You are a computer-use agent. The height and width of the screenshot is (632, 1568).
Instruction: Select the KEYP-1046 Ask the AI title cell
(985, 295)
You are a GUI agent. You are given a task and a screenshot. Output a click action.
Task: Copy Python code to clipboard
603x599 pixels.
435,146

---

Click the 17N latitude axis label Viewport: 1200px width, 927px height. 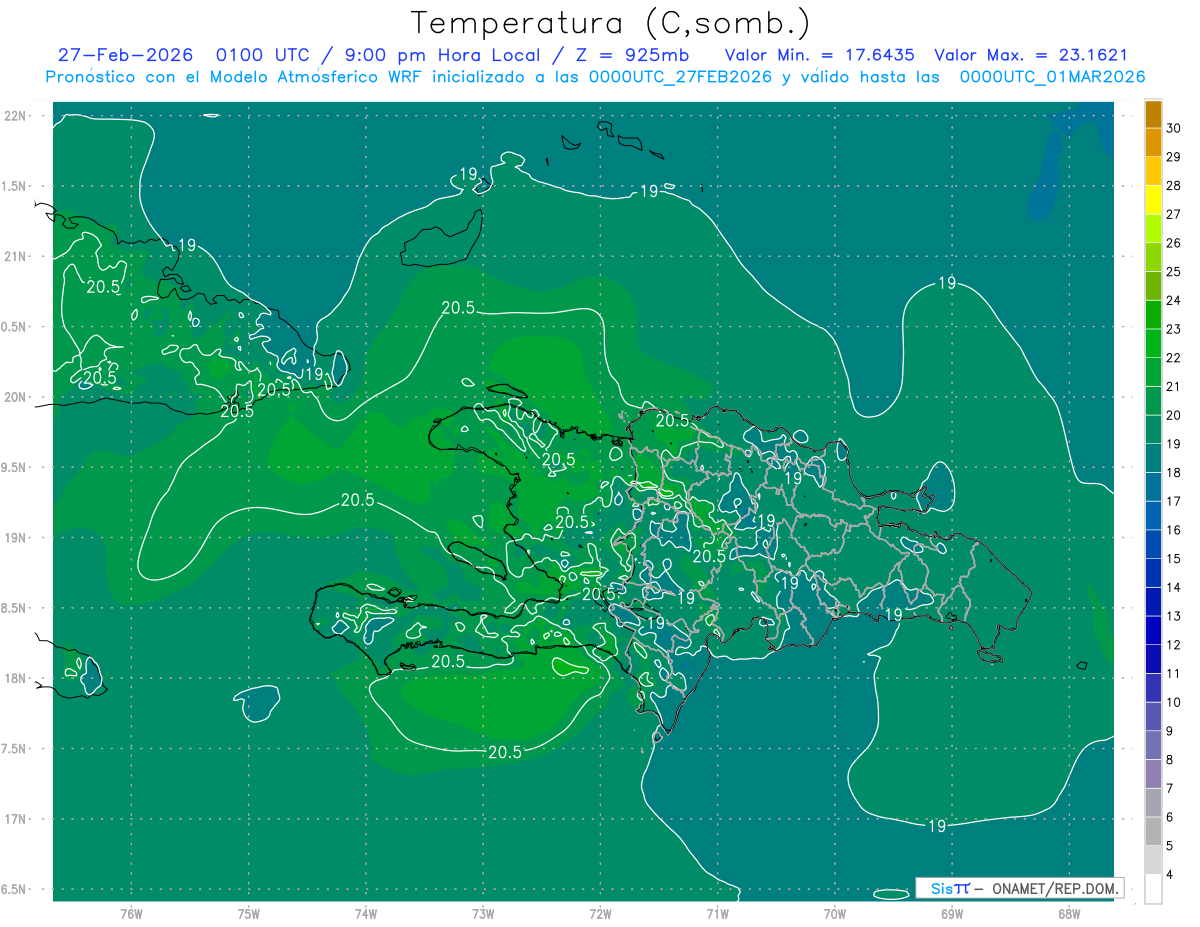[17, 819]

--

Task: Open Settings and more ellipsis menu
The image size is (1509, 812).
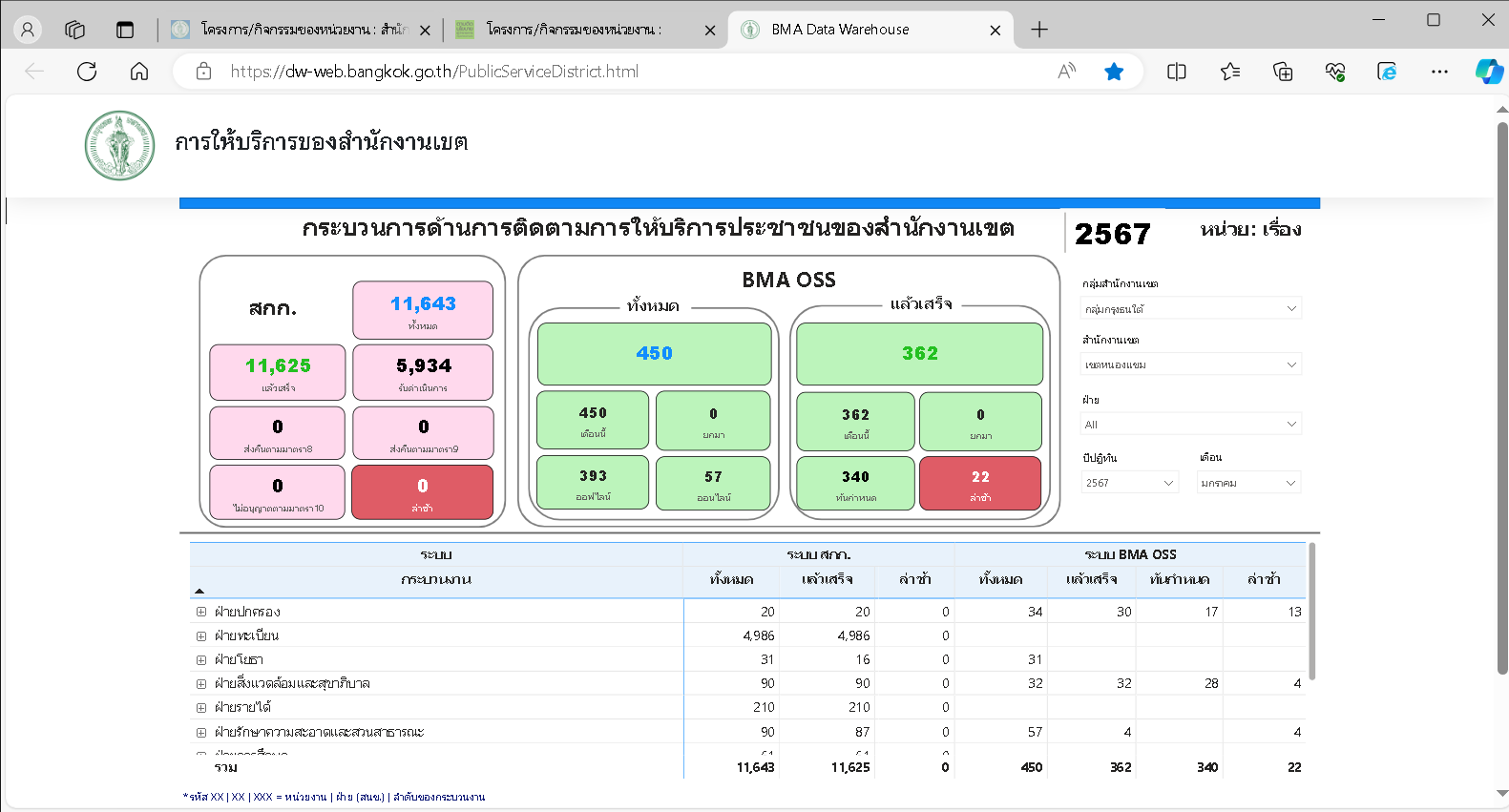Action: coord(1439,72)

— DIRECTIONS FOR THIS TASK —
If a line above holds the string "agent", return it as it stands.

— OUTPUT OF THE EXERCISE —
You are a computer-use agent. The height and width of the screenshot is (632, 1568).
You are a GUI agent. You are given a task and a screenshot. Output a click action.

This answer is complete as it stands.